Extending Renard

Creating new steps

Usually, steps must implement at least four functions :

PipelineStep.__init__(): is used to pass options at step init time. Options passed at step init time should be valid for a collection of texts, and not be text specific.
PipelineStep.__call__(): is called at pipeline run time.
PipelineStep.needs(): declares the set of informations needed from the pipeline state by this step. Each returned string should be an attribute of PipelineState.
PipelineStep.production(): declares the set of informations produced by this step. As in PipelineStep.needs(), each returned string should be an attribute of PipelineState.
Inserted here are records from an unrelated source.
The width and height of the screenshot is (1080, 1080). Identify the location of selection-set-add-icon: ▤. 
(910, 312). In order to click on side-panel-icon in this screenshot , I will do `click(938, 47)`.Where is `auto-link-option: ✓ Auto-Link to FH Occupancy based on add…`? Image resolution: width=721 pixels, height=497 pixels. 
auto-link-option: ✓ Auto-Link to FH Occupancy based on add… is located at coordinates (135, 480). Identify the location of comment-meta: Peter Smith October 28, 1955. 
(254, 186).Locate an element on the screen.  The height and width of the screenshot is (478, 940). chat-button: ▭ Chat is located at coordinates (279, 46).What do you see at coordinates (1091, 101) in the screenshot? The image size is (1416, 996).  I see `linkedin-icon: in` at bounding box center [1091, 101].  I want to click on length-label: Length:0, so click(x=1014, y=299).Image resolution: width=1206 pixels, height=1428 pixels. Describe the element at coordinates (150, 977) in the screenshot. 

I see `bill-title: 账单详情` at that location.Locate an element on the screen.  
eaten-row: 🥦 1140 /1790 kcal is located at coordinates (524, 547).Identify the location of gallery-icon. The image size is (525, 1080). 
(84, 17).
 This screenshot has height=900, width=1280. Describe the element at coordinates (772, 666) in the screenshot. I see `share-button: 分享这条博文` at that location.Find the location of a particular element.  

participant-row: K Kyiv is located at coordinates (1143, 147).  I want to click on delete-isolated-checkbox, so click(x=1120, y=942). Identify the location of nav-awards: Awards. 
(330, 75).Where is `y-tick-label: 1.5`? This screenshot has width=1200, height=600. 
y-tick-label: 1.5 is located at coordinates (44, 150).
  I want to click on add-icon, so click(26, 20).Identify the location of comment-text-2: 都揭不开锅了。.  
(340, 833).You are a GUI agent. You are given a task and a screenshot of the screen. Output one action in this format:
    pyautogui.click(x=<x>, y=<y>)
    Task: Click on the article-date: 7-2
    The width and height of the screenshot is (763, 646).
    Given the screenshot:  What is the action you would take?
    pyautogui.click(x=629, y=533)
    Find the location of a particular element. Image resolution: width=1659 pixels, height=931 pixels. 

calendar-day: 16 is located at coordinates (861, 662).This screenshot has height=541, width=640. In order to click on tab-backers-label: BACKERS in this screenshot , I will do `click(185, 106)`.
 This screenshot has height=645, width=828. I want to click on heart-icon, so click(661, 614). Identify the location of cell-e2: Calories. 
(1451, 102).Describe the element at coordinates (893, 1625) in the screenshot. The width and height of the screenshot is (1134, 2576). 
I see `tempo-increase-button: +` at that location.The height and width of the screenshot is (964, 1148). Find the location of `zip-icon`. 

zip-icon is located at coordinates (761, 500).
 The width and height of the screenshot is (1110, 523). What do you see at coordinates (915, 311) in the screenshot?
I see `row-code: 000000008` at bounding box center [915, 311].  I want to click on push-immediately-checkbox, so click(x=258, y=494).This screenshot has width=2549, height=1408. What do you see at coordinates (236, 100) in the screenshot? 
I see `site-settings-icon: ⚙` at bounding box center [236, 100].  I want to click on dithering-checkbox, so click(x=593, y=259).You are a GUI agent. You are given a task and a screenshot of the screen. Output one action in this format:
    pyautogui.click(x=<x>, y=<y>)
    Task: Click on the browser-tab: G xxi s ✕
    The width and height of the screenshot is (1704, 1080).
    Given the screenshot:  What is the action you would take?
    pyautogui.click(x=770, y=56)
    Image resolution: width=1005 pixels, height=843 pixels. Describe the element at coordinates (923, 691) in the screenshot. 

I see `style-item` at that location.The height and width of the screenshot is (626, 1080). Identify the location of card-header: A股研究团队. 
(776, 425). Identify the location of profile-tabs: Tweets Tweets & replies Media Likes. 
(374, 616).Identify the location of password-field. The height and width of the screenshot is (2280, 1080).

Here is an example of creating a basic tokenization step :

from typing import Dict, Any, Set
from renard.pipeline.core import PipelineStep

class BasicTokenizerStep(PipelineStep):

    def __init__(self):
        pass

    def __call__(self, text: str, **kwargs) -> Dict[str, Any]:
        return {"tokens": text.split(" ")}

    def needs(self) -> Set[str]:
        return {"text"}

    def production(self) -> Set[str]:
        return {"tokens"}

Additionally, the following methods can be overridden:

PipelineStep.optional_needs(): specifies optional dependencies the same way as PipelineStep.needs().
PipelineStep._pipeline_init_(): is used for pipeline-wide arguments, such as language settings. This method is called at by the pipeline at pipeline run time.
PipelineStep.supported_langs(): declares the set of supported languages as a set of ISO 639-3 codes (or the special value "any"). By default, will be {"eng"}.